By: Peter Cooper, Arabian Money


-- Posted Thursday, 17 October 2013 | | Disqus

The 11th hour was almost past when Capitol Hill came out smiling with an end to the US Government shutdown and a three-month extension of the US federal debt ceiling. Stocks rallied though this was very much the expected outcome, if not as good as might have been hoped. Three months is not a long time in politics or financial markets. Gold prices jumped by two per cent.

What happens next? Some seasoned traders said their instinct was to sell into the rally. Why? This is a classic situation where all the good news is now priced into the market. Bonds and gold will rebound.

Peak profits

For stocks to advance there needs to be some new positive information to be discounted into prices. Perhaps a surge in company profits? Most unlikely, Wall Street’s profit forecasts have been falling like a stone and still look too high.

Economists say the government shutdown has wiped about 0.4 per cent off US economic growth this quarter. Has a rising stock market discounted that? Then there is the global economic environment. The latest Chinese trade data was none too good and China is the workshop of the world.

Gold prices lifted on news that the US Government is back in business.
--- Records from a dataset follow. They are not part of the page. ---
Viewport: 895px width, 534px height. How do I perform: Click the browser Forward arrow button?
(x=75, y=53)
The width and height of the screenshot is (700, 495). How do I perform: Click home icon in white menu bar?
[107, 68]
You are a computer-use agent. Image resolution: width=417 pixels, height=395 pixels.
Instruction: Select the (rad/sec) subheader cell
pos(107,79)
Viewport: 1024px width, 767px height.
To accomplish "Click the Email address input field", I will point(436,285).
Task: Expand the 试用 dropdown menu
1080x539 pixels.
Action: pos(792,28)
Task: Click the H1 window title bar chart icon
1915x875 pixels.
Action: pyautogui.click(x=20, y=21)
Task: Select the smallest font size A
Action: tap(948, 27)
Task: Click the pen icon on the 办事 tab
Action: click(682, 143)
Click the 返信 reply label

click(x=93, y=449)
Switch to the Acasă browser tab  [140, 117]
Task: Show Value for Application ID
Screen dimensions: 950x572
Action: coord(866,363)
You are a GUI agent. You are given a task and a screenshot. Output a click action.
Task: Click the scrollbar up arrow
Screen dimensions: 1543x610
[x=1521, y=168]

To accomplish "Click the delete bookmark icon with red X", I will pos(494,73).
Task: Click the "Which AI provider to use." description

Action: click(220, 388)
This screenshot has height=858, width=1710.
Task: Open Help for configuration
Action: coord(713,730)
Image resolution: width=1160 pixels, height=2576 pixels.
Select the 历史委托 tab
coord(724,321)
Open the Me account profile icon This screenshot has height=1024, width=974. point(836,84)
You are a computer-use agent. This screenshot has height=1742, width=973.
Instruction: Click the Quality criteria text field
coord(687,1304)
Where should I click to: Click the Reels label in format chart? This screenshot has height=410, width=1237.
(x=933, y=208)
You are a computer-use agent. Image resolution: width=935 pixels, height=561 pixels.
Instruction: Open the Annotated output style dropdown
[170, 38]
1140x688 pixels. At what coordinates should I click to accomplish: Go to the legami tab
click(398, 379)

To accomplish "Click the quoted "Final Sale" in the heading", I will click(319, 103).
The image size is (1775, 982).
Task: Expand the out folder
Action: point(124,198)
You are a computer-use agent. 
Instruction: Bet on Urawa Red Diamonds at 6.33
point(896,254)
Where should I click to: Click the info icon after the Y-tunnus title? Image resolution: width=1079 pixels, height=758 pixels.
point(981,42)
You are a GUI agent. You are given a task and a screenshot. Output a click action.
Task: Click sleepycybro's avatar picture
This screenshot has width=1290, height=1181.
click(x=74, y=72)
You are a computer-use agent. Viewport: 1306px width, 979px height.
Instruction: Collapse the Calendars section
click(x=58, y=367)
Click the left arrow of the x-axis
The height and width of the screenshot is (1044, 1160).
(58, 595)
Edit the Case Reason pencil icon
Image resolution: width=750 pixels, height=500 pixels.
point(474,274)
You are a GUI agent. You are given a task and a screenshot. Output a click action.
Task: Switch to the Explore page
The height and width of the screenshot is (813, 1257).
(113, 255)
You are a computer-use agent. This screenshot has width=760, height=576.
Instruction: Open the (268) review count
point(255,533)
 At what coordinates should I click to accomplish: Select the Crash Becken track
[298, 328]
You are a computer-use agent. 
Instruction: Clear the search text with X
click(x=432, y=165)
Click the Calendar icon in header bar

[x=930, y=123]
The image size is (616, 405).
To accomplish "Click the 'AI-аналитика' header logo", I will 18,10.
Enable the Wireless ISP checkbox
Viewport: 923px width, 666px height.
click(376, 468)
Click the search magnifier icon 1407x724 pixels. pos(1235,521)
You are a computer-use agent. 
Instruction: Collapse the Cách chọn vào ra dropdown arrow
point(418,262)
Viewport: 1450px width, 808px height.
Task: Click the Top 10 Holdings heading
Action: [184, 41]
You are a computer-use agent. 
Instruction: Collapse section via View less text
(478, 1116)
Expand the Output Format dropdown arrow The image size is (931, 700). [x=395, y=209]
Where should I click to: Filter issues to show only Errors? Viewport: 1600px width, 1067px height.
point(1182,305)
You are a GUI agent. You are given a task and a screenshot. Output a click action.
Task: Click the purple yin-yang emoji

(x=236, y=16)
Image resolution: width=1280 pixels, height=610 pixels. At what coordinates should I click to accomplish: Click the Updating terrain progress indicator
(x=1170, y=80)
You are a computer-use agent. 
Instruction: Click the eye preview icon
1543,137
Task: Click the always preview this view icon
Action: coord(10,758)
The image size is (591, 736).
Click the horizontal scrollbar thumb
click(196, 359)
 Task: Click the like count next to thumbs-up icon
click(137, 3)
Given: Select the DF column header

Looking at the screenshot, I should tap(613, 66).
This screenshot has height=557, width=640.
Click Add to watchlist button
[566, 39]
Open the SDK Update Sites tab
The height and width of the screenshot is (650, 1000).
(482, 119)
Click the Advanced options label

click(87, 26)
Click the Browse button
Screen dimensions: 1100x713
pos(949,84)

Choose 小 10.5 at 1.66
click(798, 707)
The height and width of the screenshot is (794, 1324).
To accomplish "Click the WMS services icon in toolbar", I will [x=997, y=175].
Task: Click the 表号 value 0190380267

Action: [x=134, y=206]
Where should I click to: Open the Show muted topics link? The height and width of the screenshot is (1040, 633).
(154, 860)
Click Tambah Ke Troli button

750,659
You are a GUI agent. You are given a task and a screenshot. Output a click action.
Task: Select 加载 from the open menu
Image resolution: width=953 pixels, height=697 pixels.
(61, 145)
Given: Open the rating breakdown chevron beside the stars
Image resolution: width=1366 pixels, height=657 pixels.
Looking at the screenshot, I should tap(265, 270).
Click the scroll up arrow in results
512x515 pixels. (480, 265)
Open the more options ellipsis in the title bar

That’s most probably because the Fed will not be orchestrating the selling of gold to prop up the dollar for a while. Silver also saw higher prices.

However, what nobody seems to be considering is the longer term damage this sort of episode has caused the markets in general and US credibility in particular. It was notable in the publication of Chinese foreign exchange reserves recently that US treasury holdings are frozen and not growing. China can’t panic the market by selling bonds but is not buying either.

Gold transfer

On the other hand, China is now a voracious buyer of gold (click here). This is the stealthy replacement of US paper with precious metals. The Fed is assisting in this transfer by its bond buying program and gold price suppression (click here).

So far it’s a managed process. But at some point the orderly shift from the dollar to gold will turn into a rout for the greenback and a major advance in the gold price.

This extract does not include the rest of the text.